Certidões negativas do vendedor do bem, que em pessoas físicas precisam ser solicitadas em mais de um órgão.
Comprovação de quitação de tributos e taxas do imóvel, incluindo o imposto municipal e taxas condominiais.
Averbação de construção ou reforma, quando o que existe fisicamente não corresponde ao que consta no registro.
Em veículos, comprovação de regularidade junto ao órgão de trânsito e ausência de restrições financeiras ou judiciais.
Pontos de atenção
- O crédito não cai na sua conta. A administradora paga diretamente quem vende o bem.
- Pendências na documentação do vendedor do bem são a maior causa de atraso nessa etapa.
- Confirme antes o que acontece com a sobra, se o bem custar menos que o crédito.
- A diferença, quando o bem custa mais, é paga por você e precisa estar documentada.
- O prazo para uso do crédito continua correndo durante todo esse processo.
Perguntas frequentes
Posso comprar de pessoa física?
Sim, na maioria das administradoras, tanto imóveis quanto veículos. O que muda é o volume de documentação exigida, porque a administradora precisa verificar a situação legal do bem e do vendedor. Compras de pessoa física costumam levar mais tempo do que compras de construtora ou concessionária, justamente pela coleta de certidões.
O vendedor do bem recebe à vista?
Sim, e é isso que dá poder de negociação a quem compra com carta de crédito. O pagamento acontece de uma vez, feito pela administradora, depois que toda a documentação é aprovada. Para o vendedor, isso elimina o risco de financiamento negado, o que costuma abrir espaço para desconto no preço do bem.
Posso usar o crédito para quitar um financiamento?
Muitas administradoras permitem, principalmente em imóveis, o que troca uma dívida com juros por uma sem juros. A operação segue um rito próprio, com análise do imóvel e do contrato existente. Confirme essa possibilidade antes de comprar uma carta com esse objetivo, porque não é aceita por todas as administradoras.
Quanto tempo leva do pedido até o pagamento?
Varia bastante conforme a administradora e a completude da documentação. Com tudo em ordem, costuma levar de algumas semanas a pouco mais de um mês em imóveis, e menos em veículos. Documentação incompleta do vendedor do bem é o fator que mais alonga esse prazo, e ele não depende do consorciado.
Posso acompanhar o pagamento ao vendedor do bem?
Sim. A administradora informa o status do processo ao consorciado e emite comprovante da operação. É recomendável combinar com o vendedor do bem que a entrega das chaves ou a transferência do veículo aconteça após a confirmação do pagamento, e não antes, para evitar situações em que o bem muda de mãos com o processo ainda pendente.

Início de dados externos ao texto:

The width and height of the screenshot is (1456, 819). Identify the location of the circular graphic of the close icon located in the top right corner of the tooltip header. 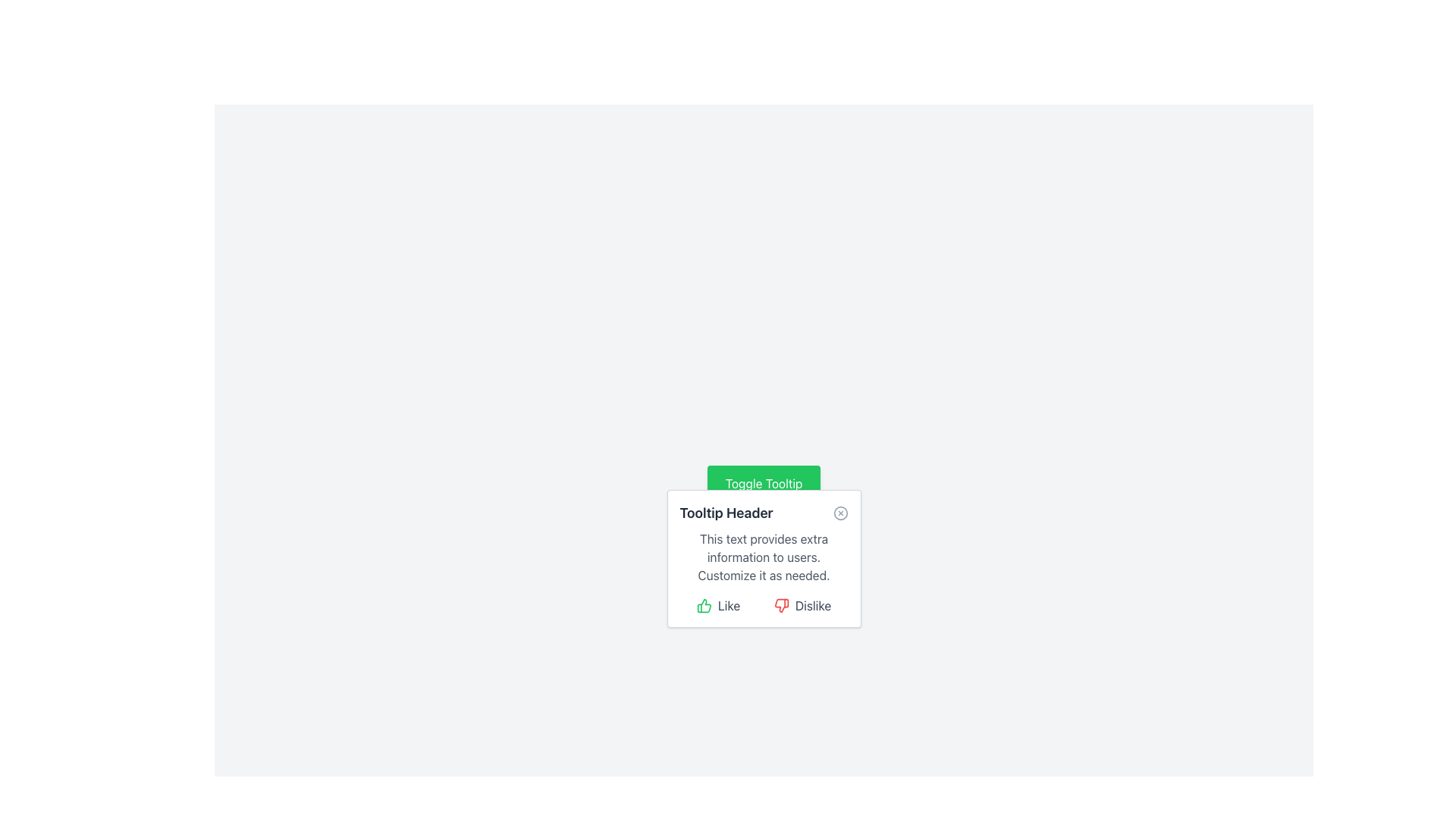
(839, 513).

O que acontece se o vendedor do bem desistir no meio do processo?
O faturamento não é concluído e o crédito permanece disponível para você, respeitando o prazo de utilização que continua correndo. Na prática, isso significa recomeçar a busca e a análise documental com outro bem. É um dos motivos para não deixar a escolha do bem para o fim do prazo, porque imprevistos assim acontecem.